-- Begin RECORDS SHOWN --

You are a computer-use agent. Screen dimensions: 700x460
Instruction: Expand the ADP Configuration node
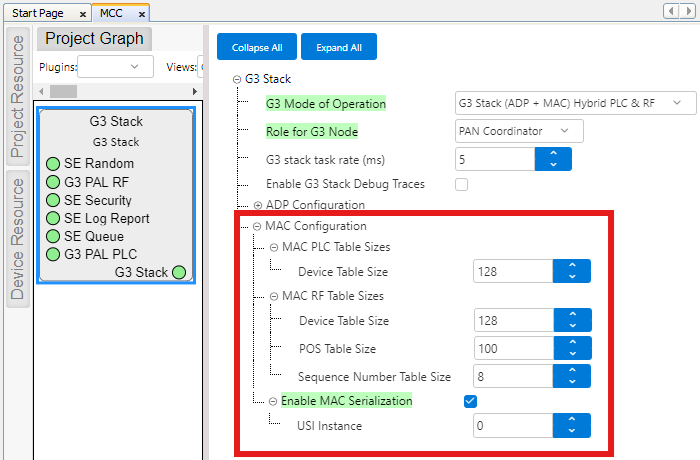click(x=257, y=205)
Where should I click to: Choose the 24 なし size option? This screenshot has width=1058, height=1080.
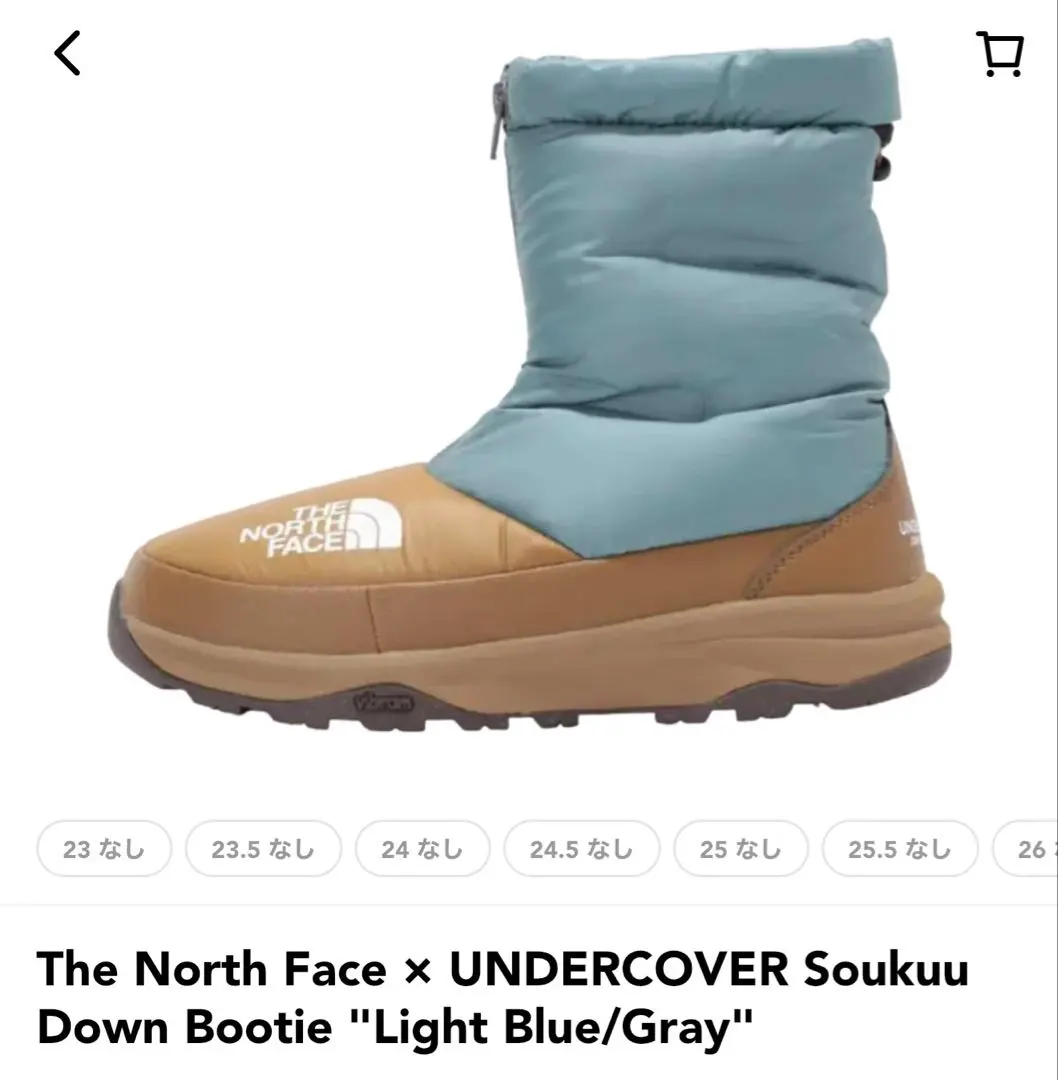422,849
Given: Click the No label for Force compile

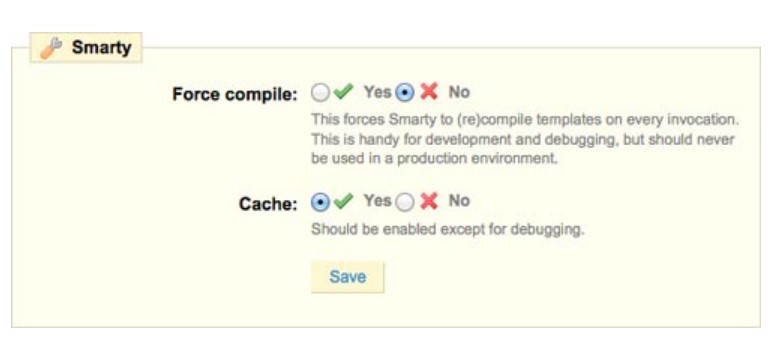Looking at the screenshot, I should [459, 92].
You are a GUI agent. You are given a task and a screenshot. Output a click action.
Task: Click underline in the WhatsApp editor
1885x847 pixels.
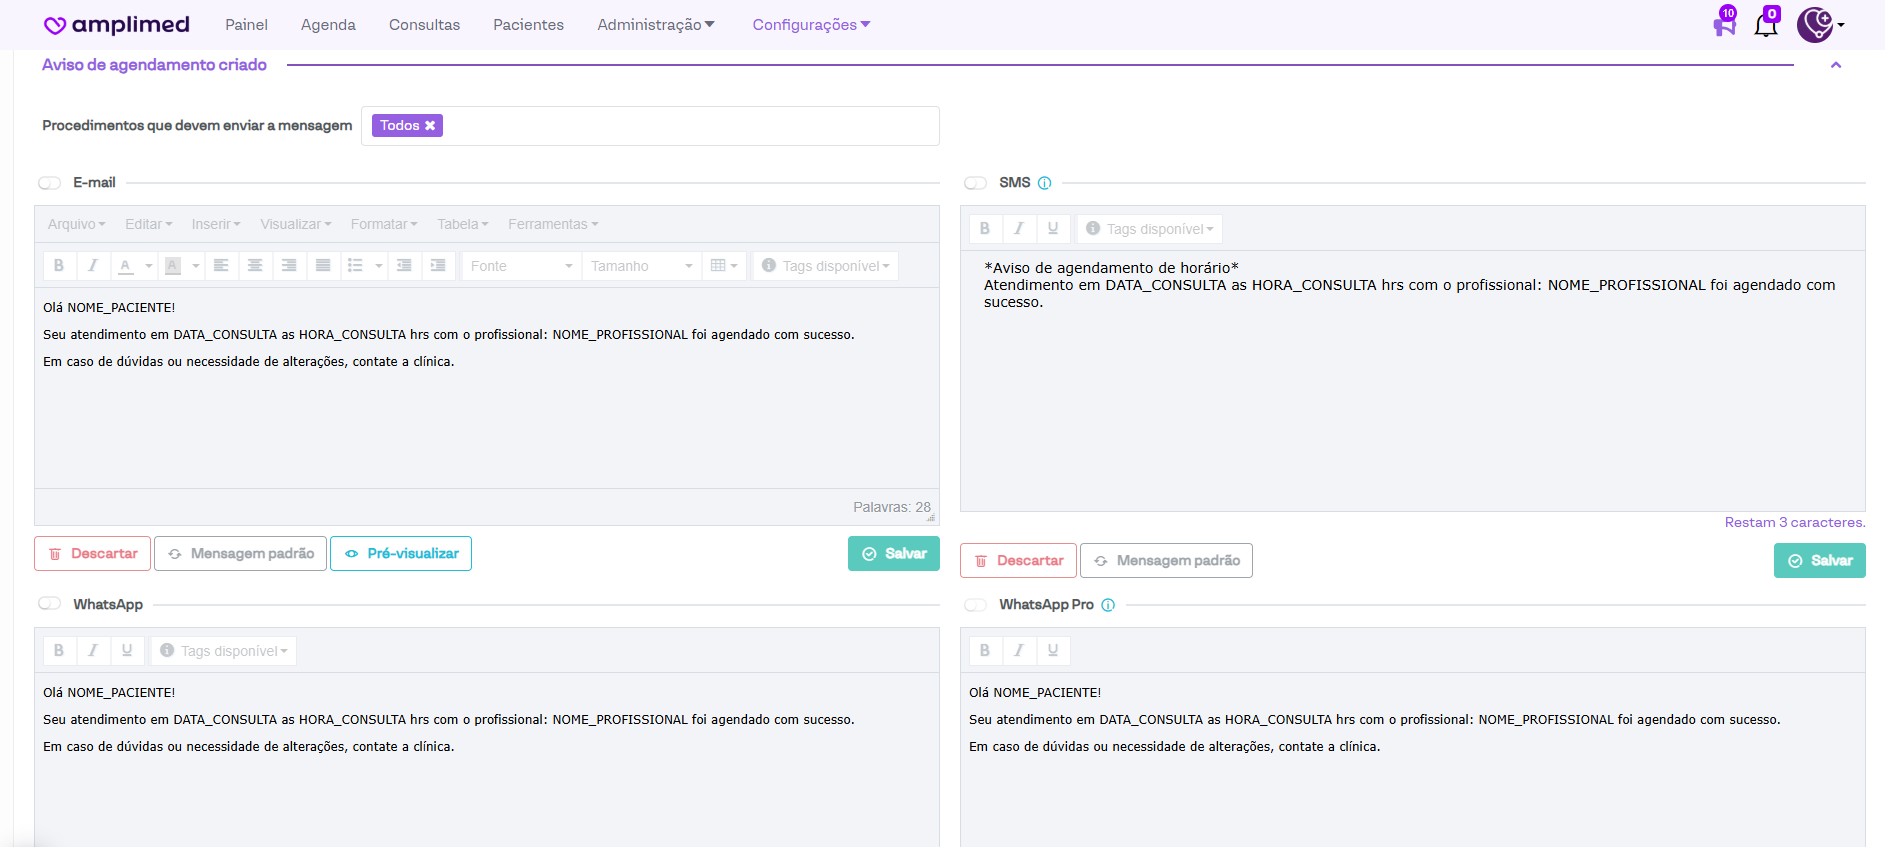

-- End RECORDS SHOWN --

• _AIM_: Reproduce every one of the records above word for word, omitting the pictures.

• _THE ANSWER_:
You are a computer-use agent. Screen dimensions: 700x460
Instruction: Expand the ADP Configuration node
click(x=257, y=205)
Where should I click to: Choose the 24 なし size option? This screenshot has width=1058, height=1080.
422,849
Given: Click the No label for Force compile

Looking at the screenshot, I should [459, 92].
You are a GUI agent. You are given a task and a screenshot. Output a click action.
Task: Click underline in the WhatsApp editor
1885x847 pixels.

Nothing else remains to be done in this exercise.